But man, it's pretty ugly.

Answer 12

Javascript arrays have a native sort function that accepts a function to use for the comparison. You can sort the numbers and just take the head and the tail to get the minimum and maximum.

var sorted = arrayOfNumbers.sort(function(a, b) { return a - b; }),
    ,min = sorted[0], max = sorted[sorted.length -1];

By default, the sort method sorts lexicographically (dictionary order) so that's why you have to pass in a function for it to use to get numerical sorting.
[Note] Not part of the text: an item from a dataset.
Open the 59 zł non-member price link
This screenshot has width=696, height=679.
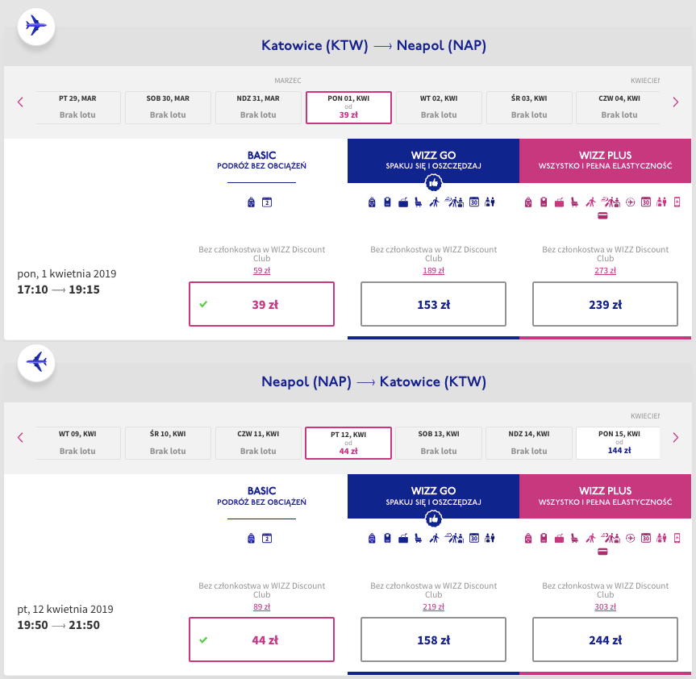[x=261, y=271]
The function you pass in needs to return 1, -1, or 0 to determine the sort order.

// standard sort function
function sorter(a, b) {
  if (/* some check */)
    return -1; // a should be left of b
  if (/*some other check*/)
    return 1; // a should be to the right of b
  return 0; // a is equal to b (no movement)
}

In the case of numbers, you can merely subtract the second from the first param to determine the order.
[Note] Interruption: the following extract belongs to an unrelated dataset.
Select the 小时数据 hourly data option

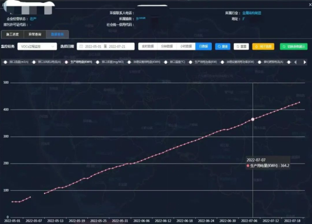point(186,46)
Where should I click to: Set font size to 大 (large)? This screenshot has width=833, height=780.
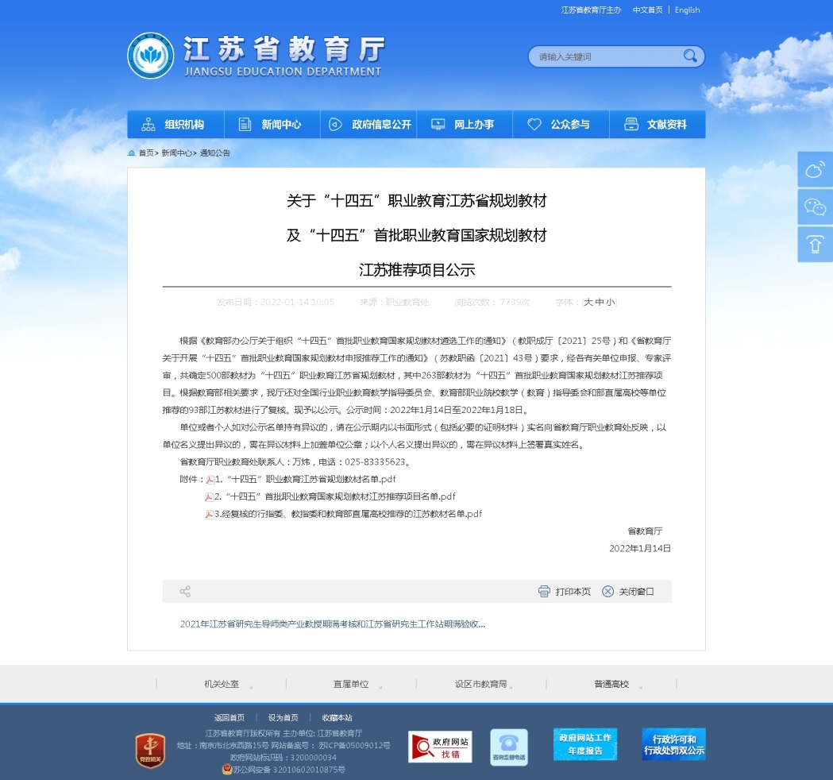tap(588, 303)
var numbers = [5,8,123,1,7,77,3.14,-5];

// default lexicographical sort
numbers.sort() // -5,1,123,3.14,5,7,77,8

// numerical sort
numbers.sort(function(a, b) { return a - b; }) // -5,1,123,3.14,5,7,77,8

Answer 13

this algorithm works for O(n) and no more extra memory needed to store elements...

enter code here
int l=0,h=1,index,i=3;
    if(a[l]>a[h])
                 swap(&a[l],&a[h]);
    for(i=2;i<9;i++)
    {
                                if(a[i]<a[l])
                                {
                                      swap(&a[i],&a[l]);  
                                }
                                if(a[i]>a[h])
                                {
                                             swap(&a[i],&a[h]);
                                }
    }
    printf("Low:  %d  High:  %d",a[0],a[1]);